EXCERPT:
Could I turn it into a function and then loop it? Can I get any guidance on that? Thank you very much

Suggestion: change `picOne` `picTwo` .... to `pic1` `pic2` .... so you can use a variable `$('#pic'+i)` — David Starkey, Jun 17 '13 at 14:36
Also, for your img styles, consider making a `class='pic'` rather then call all of them by ID. `#picOne, #picTwo,` ... becomes `.pic{` — David Starkey, Jun 17 '13 at 14:37

Scott Mermelstein · Accepted Answer · 2013-06-17T16:55:21.570

Everyone's answering the question, but not solving the problem.

Sure, you can just put a loop wrapper around it (preferably one that doesn't terminate), but why not just program it right? Why have all the hardcoded times, and why not make it more robust?

Try rewriting your code like this. It makes it much easier to modify the pictures you loop through:

var pictures = ["picOne", "picTwo", "picThree", "picFour", "picFive"];
var index = 0;

var displayImage = function() {
    if (index == pictures.length) { return; }

    $("#" + pictures[index++]).fadeIn(1500).delay(3500).fadeOut(1500, displayImage);
};

displayImage();

Then, if you want to loop back, you simply tweak the displayImage function:

var displayImage = function() {
    if (index == pictures.length) { index = 0; }
    $("#" + pictures[index++]).fadeIn(1500).delay(3500).fadeOut(1500, displayImage);
};

TRY IT at jsfiddle

EDIT

On more careful reading of your question, I see that my original answer didn't do exactly what you needed. You have it set so that every five seconds, one will have faded out and the other one will have faded in. Currently, mine takes 6.5 seconds, since mine is all operating sequentially instead of concurrently. To make it come close to matching yours, just change the 1500s to 750s:

    $("#" + pictures[index++]).fadeIn(750).delay(3500).fadeOut(750, displayImage);

This will take the right amount of time. It's slightly different from yours, in that one fades out all the way before the other fades in. The alternative is to actually skip the fadeIn and keep the fadeout. This is a lot closer to the way yours looks.

    $("#" + pictures[index++]).show().delay(3500).fadeOut(1500, displayImage);

Or, make a very small fadein, to help reduce the flash of the new image:

    $("#" + pictures[index++]).fadeIn(100).delay(3500).fadeOut(1400, displayImage);

Final Edit (really!)

Word and element location data:
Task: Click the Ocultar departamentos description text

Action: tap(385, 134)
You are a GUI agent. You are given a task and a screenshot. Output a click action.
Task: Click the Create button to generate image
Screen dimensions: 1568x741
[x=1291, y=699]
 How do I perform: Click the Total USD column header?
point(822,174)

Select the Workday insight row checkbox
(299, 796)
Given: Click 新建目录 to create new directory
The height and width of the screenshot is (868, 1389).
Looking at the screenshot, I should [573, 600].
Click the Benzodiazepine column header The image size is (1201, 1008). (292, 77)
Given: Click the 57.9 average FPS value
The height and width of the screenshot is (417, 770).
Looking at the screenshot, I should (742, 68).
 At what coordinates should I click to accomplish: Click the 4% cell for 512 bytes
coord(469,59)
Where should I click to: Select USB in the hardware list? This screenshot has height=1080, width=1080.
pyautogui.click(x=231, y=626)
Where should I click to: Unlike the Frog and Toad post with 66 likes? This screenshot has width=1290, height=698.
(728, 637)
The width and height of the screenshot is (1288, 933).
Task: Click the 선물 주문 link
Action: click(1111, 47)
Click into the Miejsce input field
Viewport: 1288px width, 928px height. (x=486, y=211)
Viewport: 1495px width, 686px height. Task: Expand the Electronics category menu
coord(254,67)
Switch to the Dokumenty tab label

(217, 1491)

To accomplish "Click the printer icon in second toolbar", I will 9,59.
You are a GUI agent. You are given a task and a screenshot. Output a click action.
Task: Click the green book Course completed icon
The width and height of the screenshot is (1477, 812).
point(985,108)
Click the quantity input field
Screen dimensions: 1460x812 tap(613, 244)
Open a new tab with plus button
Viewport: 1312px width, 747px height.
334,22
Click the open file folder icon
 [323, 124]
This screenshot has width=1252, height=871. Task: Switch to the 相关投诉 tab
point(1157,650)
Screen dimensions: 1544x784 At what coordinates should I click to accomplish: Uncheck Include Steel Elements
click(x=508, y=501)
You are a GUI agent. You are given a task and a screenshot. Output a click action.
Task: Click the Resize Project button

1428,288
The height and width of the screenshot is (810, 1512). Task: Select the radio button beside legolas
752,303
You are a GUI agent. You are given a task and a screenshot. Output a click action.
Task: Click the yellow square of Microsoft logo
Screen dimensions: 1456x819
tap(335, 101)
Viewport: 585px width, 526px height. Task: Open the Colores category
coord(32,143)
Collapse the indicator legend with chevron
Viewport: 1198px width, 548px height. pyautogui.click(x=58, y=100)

WORK TO DO:
1. In the jQuery image-fading thread, what value does the accepted answer tell the asker to change the 1500s to so that its timing comes close to matching theirs?
2. Resume the jQuery image-fading thread after its last line.

THE RESPONSES:
1. 750s

2.
Ok, to get the fadeIn and fadeOut to work reliably at the same time, the solution was to use neither. I went back to using animate, instead. As a result, I had to completely rewrite the displayImage function, but this is exactly what you need:

var displayImage = function () {
    if (index == pictures.length) {
        index = 0;
    }

    $("#" + pictures[index]).show().delay(3500).animate({
        opacity: 0.2
    }, {
        step: function (now) {
            var idx = (index + 1) % pictures.length;
            var val = 1.2 - now;
            $("#" + pictures[idx]).show().css("opacity", val);
        },
        complete: function () {
            $("#" + pictures[index++]).hide();
            displayImage();
        }
    });
};

What this does is move the sequence to "show->fadeIn and Out" instead of "fade in -> show -> fade out". To make your transition smooth, I only fade it out to 0.2 instead of 0. The step function is what fades the other one in at the same time. Once the new pic is visible, I completely hide the old pic.

Here's the working fiddle for it.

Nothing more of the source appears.